Knee injury is one of the most common injury that happens in sports. In this post I will show you 3 warm up drills that you should know to reduce the rate of injury. If you’re someone who plays sports that requires frequent jumping, running and change of direction, you would benefit from reading this blog.
Jumping & Landing:
First, I will show you what you shouldn’t be doing when you jump and land. In this picture, you can see that I land with my knees and body quite straight. This will increase forces onto the knee joint.
In the second picture, I am landing with my hips and knees angled inward. This will put a lot of strain onto the hips and knees. It is also one of the mechanism for ACL rupture.
When you jump and land, you want to lower your centre of gravity and push your knees outward. We often called this the “athletic stance”.
Poor landing postures can increase unwanted forces onto the knee. Some of the most common knee injuries that happen from poor landing is ACL rupture or meniscus tear.
Here are a few ways you can practice jumping and landing:
– From landing on onto 2 legs now become one instead.
– You can also add a step to increase the difficulty.
Changing Direction:
This is a picture showing you how not to change direction.
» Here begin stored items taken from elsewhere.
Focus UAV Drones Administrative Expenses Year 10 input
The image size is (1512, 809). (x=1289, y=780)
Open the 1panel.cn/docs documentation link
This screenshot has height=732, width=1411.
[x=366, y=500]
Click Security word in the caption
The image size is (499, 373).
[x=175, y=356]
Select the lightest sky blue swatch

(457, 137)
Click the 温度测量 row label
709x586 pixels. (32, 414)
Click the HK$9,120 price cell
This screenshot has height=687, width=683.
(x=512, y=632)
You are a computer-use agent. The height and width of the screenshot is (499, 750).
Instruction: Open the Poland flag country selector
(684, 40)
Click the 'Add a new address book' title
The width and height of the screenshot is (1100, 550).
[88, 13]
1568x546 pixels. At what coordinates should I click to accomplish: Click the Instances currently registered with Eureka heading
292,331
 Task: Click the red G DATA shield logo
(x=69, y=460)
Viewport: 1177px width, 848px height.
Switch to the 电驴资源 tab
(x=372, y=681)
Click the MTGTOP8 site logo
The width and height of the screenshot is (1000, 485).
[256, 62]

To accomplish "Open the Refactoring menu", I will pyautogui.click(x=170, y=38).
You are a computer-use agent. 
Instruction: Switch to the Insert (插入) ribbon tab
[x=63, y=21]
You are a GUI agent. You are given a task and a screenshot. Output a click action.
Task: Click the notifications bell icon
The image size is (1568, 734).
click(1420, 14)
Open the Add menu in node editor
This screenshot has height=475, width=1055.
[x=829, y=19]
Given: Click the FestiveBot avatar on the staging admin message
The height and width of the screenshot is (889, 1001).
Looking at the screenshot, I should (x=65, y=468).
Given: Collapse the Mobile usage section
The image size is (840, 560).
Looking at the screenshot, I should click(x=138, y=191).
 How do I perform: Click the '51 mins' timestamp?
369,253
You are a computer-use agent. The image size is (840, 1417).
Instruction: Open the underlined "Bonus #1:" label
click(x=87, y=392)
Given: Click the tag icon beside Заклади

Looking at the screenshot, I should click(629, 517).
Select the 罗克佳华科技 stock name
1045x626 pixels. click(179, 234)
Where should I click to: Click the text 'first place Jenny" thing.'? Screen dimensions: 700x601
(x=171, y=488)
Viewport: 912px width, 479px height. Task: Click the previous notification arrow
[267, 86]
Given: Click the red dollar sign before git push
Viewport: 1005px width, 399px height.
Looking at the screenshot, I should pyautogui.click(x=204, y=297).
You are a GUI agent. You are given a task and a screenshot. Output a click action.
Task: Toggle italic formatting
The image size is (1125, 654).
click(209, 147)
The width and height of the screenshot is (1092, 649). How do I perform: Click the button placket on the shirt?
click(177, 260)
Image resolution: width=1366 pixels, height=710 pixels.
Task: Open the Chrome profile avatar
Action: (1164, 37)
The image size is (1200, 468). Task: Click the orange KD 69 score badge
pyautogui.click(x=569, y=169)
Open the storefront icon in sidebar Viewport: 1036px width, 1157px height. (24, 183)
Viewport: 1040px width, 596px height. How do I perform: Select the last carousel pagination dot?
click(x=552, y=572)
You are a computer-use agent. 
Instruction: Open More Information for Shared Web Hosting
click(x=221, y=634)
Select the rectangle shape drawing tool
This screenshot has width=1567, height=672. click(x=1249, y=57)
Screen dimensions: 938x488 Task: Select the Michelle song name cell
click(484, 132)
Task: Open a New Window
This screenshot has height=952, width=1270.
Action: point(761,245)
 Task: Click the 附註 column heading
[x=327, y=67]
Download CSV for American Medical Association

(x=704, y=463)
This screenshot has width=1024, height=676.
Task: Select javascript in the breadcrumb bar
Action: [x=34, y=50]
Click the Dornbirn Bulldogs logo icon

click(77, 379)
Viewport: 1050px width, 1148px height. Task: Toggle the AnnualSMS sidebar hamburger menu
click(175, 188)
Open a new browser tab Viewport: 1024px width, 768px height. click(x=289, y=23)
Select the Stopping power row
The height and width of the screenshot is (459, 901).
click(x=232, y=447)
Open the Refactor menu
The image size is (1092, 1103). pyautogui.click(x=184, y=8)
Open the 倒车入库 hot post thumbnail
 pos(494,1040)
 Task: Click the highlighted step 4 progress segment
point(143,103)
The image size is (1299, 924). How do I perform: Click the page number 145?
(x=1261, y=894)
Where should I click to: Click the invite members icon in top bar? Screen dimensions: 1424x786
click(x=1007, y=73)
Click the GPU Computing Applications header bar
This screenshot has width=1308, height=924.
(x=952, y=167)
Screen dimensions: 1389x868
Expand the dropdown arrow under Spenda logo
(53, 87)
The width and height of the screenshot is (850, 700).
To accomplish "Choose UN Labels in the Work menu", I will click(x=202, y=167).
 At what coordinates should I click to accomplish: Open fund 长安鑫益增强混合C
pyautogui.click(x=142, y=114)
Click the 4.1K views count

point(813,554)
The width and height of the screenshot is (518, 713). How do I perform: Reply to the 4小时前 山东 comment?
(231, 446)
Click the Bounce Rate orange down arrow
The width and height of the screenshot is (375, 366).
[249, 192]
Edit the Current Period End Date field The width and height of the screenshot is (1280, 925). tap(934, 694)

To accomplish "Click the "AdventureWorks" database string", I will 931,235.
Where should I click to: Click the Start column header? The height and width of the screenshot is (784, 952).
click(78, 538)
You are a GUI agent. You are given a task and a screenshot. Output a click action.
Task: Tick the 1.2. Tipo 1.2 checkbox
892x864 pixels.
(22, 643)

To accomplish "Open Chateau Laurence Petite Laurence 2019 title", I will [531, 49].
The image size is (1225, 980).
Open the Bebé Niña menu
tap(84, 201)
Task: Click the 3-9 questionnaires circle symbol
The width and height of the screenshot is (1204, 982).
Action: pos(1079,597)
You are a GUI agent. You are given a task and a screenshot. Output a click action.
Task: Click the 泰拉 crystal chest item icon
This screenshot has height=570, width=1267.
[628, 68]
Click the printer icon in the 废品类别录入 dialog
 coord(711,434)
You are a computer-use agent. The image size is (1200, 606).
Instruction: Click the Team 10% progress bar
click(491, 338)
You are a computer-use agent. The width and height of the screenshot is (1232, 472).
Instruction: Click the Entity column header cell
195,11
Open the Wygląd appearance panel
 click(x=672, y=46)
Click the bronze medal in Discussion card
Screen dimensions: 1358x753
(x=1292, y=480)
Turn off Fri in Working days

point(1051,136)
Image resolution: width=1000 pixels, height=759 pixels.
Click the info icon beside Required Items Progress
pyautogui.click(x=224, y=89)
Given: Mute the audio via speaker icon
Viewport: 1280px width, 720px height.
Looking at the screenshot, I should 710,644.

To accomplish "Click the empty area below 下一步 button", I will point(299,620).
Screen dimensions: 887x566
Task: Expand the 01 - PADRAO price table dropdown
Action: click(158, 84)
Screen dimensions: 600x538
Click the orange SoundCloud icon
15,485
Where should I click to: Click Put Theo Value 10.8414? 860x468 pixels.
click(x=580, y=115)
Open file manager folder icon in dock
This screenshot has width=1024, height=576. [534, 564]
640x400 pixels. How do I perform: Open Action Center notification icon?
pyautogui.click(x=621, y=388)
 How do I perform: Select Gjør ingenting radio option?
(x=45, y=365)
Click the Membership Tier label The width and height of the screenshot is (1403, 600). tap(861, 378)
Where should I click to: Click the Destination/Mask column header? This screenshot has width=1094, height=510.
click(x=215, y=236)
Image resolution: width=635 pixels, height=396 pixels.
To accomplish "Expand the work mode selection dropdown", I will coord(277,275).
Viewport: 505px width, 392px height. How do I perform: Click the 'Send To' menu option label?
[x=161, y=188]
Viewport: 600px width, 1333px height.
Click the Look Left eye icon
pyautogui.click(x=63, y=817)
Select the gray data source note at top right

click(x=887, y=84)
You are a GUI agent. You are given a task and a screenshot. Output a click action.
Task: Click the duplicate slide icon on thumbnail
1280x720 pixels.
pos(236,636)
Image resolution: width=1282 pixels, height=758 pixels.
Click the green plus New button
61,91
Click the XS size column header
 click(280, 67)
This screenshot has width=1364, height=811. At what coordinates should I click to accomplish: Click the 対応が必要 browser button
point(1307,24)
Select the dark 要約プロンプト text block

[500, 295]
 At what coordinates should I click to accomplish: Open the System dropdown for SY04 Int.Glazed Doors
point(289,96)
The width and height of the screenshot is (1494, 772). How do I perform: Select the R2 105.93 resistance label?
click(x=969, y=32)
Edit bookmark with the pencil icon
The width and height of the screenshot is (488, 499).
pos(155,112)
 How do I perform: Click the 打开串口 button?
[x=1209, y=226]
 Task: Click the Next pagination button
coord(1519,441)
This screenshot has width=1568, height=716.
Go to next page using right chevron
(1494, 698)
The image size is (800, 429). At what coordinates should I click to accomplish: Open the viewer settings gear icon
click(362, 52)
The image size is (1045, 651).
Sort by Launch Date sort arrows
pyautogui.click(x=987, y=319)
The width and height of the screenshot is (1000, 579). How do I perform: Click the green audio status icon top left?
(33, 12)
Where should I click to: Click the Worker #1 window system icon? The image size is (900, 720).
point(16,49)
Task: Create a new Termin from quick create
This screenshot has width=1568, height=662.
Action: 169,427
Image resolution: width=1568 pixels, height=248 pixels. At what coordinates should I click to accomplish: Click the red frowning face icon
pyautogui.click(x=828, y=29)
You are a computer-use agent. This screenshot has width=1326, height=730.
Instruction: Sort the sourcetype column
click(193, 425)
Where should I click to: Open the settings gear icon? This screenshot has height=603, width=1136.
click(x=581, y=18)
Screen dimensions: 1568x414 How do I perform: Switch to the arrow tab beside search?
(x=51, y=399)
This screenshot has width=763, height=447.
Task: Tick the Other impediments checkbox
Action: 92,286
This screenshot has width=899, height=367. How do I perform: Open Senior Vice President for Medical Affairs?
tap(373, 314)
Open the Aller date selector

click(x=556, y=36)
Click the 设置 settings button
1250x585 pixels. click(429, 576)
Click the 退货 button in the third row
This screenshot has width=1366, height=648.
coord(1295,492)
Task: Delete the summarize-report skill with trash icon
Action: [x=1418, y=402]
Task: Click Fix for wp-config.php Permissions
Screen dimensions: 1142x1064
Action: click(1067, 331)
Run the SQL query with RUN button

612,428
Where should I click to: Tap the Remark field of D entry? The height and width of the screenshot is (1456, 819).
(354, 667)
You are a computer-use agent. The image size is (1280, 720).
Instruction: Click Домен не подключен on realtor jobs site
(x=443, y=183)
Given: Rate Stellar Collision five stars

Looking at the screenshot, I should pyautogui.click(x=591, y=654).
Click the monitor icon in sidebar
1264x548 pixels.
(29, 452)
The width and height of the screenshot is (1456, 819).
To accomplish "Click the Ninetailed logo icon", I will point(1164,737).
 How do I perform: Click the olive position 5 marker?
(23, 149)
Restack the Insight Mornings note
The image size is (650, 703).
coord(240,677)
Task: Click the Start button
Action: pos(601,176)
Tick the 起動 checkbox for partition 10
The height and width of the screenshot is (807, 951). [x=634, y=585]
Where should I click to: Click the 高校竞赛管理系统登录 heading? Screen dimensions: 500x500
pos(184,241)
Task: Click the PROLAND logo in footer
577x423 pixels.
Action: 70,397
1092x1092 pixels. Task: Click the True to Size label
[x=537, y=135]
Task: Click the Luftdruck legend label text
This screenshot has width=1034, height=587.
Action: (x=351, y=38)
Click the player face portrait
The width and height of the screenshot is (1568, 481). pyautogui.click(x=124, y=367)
You can see when I wanted to change direction I planted my foot away from my body causing a lot of twisting angle at the hip and knee.
This is the right way to change direction, low centre of gravity, not over striding, and quick small steps.
Sprinting and Deceleration:
In this picture, I am over striding and my body is too upright when decelerating from a sprint.
When decelerating you should be lowering your centre of gravity and make quick small steps.